Да, он любил, и если Зинаида Васильевна, выживши из ума, угрожала ему самоубийством, на которое не было способно ее ожиревшее тело, так он был просто святой, кто еще мог бы терпеть весь этот скрипучий корабль своей дачи, всех этих паразитов и приживалок, глубоко неверных людей, посреди которых мне было противно находиться, и не случайно меня вывели из душного прощального зала, хотя я ничего не сказала и ни на что решительно не посягнула, я хотела пройти незаметно, как проходит чистая любовь, а они меня за руки и – поволокли, и вдобавок называли меня хулиганкой, и дедуля, попав с ними в заговор, ничего мне об этом не сказал. Так почему мне печалиться, если он умер, испугавшись меня, как заразы, и бежавший туда, где футболист играет, а время стоит?
И околевай себе на больничной койке, Тихон Макарович, хотя по-христиански я не против того, чтобы ты вылечился и продолжал свою мелкую жизнь старпера, потому что не девочка я и жизнь моя – не малина! Я надела убогое, нищее платье, я не мазалась, не причесывалась, я была красивее всех в этот скорбный день моего унижения! Но не дали почувствовать превосходства. Тесен мир. И уже Виктор Харитоныч, мой давнишний и преданный покровитель, нахмурил козлиное свое личико, готовя дурное дело расправы, и заерзала от нетерпения сорвать с меня покрывало, залезть с головой под простыню, подышать воздухом моей несчастной любви Полина Никаноровна, растлительница иллюзий. Уж она постарается навести на меня напраслину! уж она порадуется моим слезам, приготовя весь этот позор, а Харитоныч? Ну, что Харитоныч? Он понуро отведет глаза в сторону и начнет заседание, и я, неподготовленная, в пестром летнем платьице, вдруг узнаю о себе много нового, вдруг распустят про меня ползучие слухи, и собрание под тишину унижения будет исключать меня из мира живых людей и туда гнать, куда поезда ходят пустые, ненагруженные, в логово моего одноглазого папочки, что совсем уже утратил дар разумной речи, в логово неотесанного родителя, променявшего жизнь на затишье, похожее на пожизненную смерть.

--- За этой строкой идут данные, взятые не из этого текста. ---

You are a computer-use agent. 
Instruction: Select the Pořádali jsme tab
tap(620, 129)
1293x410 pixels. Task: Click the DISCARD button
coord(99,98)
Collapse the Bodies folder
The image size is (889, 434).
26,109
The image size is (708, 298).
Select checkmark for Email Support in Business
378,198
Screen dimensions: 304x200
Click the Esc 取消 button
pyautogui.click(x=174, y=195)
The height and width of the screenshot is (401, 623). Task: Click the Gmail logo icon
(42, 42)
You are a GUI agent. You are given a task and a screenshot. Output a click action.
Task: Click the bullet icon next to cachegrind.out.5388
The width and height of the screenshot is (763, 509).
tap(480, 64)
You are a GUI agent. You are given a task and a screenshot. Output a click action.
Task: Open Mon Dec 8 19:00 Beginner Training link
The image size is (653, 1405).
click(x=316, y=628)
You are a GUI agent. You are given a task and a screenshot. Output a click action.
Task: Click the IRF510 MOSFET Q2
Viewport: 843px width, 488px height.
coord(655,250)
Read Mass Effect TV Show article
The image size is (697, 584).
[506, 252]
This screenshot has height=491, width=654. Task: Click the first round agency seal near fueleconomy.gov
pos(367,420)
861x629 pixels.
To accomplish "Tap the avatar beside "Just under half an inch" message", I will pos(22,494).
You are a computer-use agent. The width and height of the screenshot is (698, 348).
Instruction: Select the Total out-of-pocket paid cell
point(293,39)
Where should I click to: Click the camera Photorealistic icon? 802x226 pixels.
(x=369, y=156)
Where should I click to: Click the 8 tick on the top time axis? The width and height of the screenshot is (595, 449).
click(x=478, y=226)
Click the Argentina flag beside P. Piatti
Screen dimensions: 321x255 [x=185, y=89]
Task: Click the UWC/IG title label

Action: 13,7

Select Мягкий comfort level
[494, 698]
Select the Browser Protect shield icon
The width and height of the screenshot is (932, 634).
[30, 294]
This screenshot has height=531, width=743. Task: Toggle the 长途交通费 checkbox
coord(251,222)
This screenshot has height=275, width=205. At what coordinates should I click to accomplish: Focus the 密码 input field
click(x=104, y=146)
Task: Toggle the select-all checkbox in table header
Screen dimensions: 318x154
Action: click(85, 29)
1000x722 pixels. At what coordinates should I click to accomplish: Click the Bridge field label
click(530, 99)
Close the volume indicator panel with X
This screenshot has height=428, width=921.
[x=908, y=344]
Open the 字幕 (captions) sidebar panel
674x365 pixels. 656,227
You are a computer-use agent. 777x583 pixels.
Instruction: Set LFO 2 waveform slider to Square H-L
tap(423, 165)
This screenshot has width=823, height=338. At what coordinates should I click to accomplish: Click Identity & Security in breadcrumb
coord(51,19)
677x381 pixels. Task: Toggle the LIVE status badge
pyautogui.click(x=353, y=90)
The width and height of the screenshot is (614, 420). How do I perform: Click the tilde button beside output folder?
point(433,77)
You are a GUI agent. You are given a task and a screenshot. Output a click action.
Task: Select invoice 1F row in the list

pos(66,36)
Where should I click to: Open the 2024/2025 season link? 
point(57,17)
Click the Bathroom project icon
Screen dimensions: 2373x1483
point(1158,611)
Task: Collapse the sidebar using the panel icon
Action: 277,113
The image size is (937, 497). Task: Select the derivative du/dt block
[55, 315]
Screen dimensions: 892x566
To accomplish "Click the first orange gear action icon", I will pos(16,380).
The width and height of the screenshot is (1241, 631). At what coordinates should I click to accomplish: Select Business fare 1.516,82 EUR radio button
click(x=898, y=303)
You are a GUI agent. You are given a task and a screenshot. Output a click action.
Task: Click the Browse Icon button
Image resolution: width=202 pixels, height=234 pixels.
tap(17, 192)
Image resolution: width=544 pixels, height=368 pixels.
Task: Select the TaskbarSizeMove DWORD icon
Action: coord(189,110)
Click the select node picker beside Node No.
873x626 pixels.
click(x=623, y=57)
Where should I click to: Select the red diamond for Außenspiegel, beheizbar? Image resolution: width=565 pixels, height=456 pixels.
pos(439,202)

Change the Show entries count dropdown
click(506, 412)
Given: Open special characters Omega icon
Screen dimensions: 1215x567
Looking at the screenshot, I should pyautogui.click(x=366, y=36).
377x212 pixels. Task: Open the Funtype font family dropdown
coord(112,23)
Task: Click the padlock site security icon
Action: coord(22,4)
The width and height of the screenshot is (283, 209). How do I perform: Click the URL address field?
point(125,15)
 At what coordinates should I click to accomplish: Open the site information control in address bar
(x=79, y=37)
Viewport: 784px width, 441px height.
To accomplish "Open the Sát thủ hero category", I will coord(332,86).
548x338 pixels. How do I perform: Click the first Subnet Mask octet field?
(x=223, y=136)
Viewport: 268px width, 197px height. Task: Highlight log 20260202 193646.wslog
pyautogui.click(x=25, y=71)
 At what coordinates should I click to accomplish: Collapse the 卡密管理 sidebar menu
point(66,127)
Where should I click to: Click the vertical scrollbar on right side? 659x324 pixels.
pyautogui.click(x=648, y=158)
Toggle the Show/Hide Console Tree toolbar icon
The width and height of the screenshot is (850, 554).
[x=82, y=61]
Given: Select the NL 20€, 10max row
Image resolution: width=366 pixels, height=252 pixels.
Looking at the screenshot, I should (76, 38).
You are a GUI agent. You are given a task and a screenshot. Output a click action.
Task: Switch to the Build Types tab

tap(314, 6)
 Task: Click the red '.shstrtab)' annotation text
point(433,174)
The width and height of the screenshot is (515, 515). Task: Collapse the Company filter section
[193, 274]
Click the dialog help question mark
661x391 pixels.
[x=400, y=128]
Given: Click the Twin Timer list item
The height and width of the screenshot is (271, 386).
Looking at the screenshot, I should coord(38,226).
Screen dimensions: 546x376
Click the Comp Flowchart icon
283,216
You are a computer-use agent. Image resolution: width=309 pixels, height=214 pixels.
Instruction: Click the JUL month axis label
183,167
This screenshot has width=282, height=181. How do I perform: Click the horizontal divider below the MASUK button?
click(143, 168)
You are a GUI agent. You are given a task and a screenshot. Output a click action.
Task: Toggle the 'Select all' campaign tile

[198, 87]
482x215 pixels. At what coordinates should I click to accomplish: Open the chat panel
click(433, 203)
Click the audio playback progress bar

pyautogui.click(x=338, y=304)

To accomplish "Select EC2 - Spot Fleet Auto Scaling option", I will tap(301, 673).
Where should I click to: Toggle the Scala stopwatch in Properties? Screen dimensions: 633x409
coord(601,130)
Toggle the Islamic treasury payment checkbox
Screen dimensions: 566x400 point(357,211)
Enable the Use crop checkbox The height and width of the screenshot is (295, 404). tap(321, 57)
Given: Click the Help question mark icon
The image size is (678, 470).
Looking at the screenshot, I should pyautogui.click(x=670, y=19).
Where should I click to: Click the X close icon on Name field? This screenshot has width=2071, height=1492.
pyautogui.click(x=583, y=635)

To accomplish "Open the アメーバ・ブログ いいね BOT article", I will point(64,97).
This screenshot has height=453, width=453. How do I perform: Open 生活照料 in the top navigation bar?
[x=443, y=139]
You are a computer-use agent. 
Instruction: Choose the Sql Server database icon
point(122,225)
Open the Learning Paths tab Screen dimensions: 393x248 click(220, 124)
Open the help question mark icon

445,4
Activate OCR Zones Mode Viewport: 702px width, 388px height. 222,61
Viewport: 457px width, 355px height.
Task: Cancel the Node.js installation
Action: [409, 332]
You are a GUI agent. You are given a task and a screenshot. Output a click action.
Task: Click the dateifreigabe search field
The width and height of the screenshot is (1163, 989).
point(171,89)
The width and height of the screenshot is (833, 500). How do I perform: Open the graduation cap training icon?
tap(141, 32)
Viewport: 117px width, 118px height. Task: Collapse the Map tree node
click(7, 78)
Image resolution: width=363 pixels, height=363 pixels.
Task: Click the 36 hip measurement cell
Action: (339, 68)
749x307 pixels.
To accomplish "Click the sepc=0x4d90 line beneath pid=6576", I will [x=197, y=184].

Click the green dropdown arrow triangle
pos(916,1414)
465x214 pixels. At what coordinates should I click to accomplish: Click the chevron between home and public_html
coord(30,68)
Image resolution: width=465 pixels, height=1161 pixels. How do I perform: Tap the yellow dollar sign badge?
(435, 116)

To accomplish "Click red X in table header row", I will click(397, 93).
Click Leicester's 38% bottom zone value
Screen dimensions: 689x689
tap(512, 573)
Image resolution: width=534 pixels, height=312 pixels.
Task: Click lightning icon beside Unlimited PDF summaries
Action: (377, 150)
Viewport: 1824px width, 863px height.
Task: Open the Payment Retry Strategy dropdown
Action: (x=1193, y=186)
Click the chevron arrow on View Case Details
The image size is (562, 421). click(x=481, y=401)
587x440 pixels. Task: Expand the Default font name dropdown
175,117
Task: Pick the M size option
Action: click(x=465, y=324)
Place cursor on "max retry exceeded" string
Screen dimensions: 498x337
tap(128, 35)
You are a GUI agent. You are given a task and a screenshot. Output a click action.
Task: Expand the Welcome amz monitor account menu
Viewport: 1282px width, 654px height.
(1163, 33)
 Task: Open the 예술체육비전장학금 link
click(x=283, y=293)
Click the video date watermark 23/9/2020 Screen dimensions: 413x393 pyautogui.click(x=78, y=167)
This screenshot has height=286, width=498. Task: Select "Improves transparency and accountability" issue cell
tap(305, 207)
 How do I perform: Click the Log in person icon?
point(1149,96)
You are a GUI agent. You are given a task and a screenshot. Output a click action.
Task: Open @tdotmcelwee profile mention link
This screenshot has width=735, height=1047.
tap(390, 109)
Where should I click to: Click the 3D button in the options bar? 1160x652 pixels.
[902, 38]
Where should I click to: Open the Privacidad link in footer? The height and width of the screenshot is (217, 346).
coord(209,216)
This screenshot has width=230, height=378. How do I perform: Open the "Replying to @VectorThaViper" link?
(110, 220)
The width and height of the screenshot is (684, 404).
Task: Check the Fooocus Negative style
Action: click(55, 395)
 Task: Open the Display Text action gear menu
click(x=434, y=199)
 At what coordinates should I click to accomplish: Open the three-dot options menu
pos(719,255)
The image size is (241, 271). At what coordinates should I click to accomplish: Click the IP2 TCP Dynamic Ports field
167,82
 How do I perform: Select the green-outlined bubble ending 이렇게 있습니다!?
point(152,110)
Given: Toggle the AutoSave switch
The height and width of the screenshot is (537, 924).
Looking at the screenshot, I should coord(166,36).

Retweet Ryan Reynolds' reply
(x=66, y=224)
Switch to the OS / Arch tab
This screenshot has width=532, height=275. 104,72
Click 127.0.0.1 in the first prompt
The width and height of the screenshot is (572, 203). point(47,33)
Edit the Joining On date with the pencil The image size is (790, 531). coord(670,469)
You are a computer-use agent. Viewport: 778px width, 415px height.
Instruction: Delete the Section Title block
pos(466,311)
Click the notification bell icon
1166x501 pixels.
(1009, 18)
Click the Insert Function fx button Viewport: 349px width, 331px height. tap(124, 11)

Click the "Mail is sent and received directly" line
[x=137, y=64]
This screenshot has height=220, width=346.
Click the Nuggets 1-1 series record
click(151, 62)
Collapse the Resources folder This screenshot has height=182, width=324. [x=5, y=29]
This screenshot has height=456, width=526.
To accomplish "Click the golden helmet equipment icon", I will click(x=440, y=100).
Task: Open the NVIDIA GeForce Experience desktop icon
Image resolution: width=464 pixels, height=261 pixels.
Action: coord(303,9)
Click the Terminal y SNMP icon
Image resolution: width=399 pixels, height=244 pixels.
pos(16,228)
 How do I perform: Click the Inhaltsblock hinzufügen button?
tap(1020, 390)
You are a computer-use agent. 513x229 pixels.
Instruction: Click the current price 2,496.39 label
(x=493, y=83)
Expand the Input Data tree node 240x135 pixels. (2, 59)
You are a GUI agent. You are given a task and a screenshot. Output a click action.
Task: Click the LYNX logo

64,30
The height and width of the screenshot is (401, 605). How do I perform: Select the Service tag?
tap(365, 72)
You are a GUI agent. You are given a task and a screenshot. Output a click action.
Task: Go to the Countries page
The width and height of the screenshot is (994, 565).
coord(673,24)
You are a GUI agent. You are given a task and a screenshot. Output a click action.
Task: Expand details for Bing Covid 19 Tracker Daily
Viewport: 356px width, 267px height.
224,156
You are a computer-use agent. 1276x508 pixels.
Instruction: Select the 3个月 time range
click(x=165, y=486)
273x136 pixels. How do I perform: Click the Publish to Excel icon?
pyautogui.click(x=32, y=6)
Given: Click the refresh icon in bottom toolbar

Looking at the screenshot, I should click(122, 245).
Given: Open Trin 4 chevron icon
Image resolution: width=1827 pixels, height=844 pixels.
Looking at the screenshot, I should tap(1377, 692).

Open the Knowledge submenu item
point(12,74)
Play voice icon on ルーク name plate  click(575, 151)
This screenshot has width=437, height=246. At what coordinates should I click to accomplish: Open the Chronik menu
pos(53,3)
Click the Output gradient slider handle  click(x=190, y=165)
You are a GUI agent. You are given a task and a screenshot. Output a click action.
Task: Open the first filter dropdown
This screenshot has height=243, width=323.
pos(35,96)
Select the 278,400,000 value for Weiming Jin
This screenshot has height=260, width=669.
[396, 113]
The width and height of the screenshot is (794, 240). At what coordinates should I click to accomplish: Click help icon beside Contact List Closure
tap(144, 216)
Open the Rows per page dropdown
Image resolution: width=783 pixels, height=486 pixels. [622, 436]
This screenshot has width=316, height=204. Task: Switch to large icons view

Но прилетит из Фонтенбло птица-Ксюша, доступная глубокому удовольствию, тяжелому кайфу, и предложит мне выход и дерзкую выходку, и я соглашусь, и она позвонит X., делавшему только ради нее отступление от своего благородного пристрастия к расе мужчин, чтобы он взял с собой все свои принадлежности и примчался бы к нам, и при этом сказала: – В этом особенном чувстве X. ты найдешь для себя удачу. Он заснимет все так, что останутся одни кружева художества, а от вульгарности ты ускользнешь! – И была она права, моя мудрая Ксюша, и не мне жалеть, хотя предчувствую, что перешла тот порог, когда люди понимают людей, а все почему? – потому что мой сад был прекраснее многих, и повадились в него ходить многие, и многие подозревали, что топчут его еще слишком многие, и не доверяли друг другу, и не верили моей искренности, слишком прекрасный был сад, слишком сладостные были в нем плоды, и осталась я со своими плодами надкушенными, и стали они гнить то с одного бочка, то с другого, потому что красавице жизнь посреди уродов тоже, знаете ли, не радость!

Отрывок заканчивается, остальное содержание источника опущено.